L’accusa per Pietro Marzotto è di disastro ambientale. Per il procuratore Bruno Giordano, che ha lottato contro il tempo per garantire le udienze e per fare in modo che si chiudesse il processo entro i termini della prescrizione, i decessi e le malattie sarebbero stati causati dalle ammine aromatiche dei coloranti e dall’amianto sprigionato dai freni dei telai che i lavoratori respiravano senza alcuna protezione.

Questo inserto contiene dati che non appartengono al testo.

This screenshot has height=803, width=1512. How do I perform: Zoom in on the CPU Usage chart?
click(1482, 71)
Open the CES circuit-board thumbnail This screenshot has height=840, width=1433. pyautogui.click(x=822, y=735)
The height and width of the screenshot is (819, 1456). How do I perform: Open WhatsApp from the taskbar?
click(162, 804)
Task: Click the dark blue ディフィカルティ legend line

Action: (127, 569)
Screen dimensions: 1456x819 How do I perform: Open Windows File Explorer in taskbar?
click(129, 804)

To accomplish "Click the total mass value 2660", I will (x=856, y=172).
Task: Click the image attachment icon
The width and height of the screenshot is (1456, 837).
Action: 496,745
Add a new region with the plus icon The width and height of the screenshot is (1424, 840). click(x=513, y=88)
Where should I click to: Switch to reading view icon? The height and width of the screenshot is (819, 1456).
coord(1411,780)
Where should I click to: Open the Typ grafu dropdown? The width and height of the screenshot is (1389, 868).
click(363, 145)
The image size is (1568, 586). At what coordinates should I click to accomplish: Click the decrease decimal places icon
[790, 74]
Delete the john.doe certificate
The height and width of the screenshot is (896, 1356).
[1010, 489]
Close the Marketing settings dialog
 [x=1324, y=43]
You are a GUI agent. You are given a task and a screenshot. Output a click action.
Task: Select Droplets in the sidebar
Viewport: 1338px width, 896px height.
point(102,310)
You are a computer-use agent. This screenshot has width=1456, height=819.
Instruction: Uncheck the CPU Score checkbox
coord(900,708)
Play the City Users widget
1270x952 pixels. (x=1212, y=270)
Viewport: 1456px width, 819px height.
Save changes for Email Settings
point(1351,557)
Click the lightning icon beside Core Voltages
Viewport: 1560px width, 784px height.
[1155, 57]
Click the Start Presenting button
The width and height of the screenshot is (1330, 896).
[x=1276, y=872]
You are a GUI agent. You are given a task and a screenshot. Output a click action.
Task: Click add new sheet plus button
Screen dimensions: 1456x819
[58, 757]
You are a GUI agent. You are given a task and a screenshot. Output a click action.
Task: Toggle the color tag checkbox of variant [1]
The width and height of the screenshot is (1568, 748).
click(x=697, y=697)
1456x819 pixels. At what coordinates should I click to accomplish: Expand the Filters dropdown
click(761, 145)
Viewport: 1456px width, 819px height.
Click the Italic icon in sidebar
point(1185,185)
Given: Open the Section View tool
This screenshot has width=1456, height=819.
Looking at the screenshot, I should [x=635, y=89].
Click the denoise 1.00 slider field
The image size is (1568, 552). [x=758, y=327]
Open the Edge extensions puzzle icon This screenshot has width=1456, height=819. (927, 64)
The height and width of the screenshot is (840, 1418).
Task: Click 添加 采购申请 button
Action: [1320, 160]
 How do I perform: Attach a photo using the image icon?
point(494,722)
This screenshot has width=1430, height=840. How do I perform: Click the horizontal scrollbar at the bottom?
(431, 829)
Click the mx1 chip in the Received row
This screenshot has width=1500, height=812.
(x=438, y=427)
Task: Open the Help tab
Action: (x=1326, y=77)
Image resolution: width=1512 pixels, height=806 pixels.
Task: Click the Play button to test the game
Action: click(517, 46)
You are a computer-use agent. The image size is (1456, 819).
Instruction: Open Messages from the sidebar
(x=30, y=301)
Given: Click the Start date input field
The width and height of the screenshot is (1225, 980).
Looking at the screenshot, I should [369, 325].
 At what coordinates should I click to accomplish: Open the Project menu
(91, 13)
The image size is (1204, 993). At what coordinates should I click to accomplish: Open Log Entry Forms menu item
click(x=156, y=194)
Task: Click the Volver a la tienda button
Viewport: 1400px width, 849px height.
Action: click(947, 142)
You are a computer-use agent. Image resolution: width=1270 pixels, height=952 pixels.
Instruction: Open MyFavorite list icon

Oltre che per Marzotto, la Procura ha chiesto 10 anni di carcere per l’ex sindaco di Praia a Mare Carlo Lomonaco, un tempo responsabile del reparto tintoria della Marlane. Secondo i pm vanno condannati pure l’ex amministratore delegato del gruppo Silvano Storer (5 anni), Jean De Jaegher (5 anni), l’ex sindaco di Valdagno Lorenzo Bosetti che era consigliere delegato e vicepresidente della Lanerossi (5 anni), Vincenzo Benincasa (8 anni); Salvatore Cristallino (3 anni); Giuseppe Ferrari (4 anni e sei mesi); Lamberto Priori (7 anni e 6 mesi); Ernesto Antonio Favrin (5 anni); e Attilio Rausse (3 anni e sei mesi). Chiesta, infine, l’assoluzione per Ivo Comegna. Stando alla ricostruzione della Procura, un centinaio di operai sarebbero morti per tumori provocati dall’inalazione dei vapori emessi nella lavorazione dei tessuti, mentre le morti colpose contestate agli imputati sono complessivamente una quindicina.

Marzotto e i vertici della Marlane erano stati rinviati a giudizio nel novembre del 2010 al termine di una inchiesta della procura di Paola durata dieci anni. I periti incaricati dai magistrati avevano sostenuto che esiste un nesso di causalità tra la morte degli operai e le esalazioni tossiche sprigionate dai coloranti utilizzati nella produzione. Nonostante questo, la vicenda della “fabbrica dei veleni” calabrese non ha mai avuto la visibilità mediatica che meritava. Eppure, nel fascicolo del processo, ci sono le numerose testimonianze degli operai, i dati statistici che rivelano all’interno della fabbrica un’incidenza di tumori significativamente superiore rispetto al dato regionale (4% contro 0,003% secondo una perizia tecnica del 2008) e l’accusa di disastro ambientale per i rifiuti tossici rinvenuti dai carabinieri del Noe nelle vicinanze dello stabilimento del conte Marzotto. Si attende adesso la sentenza.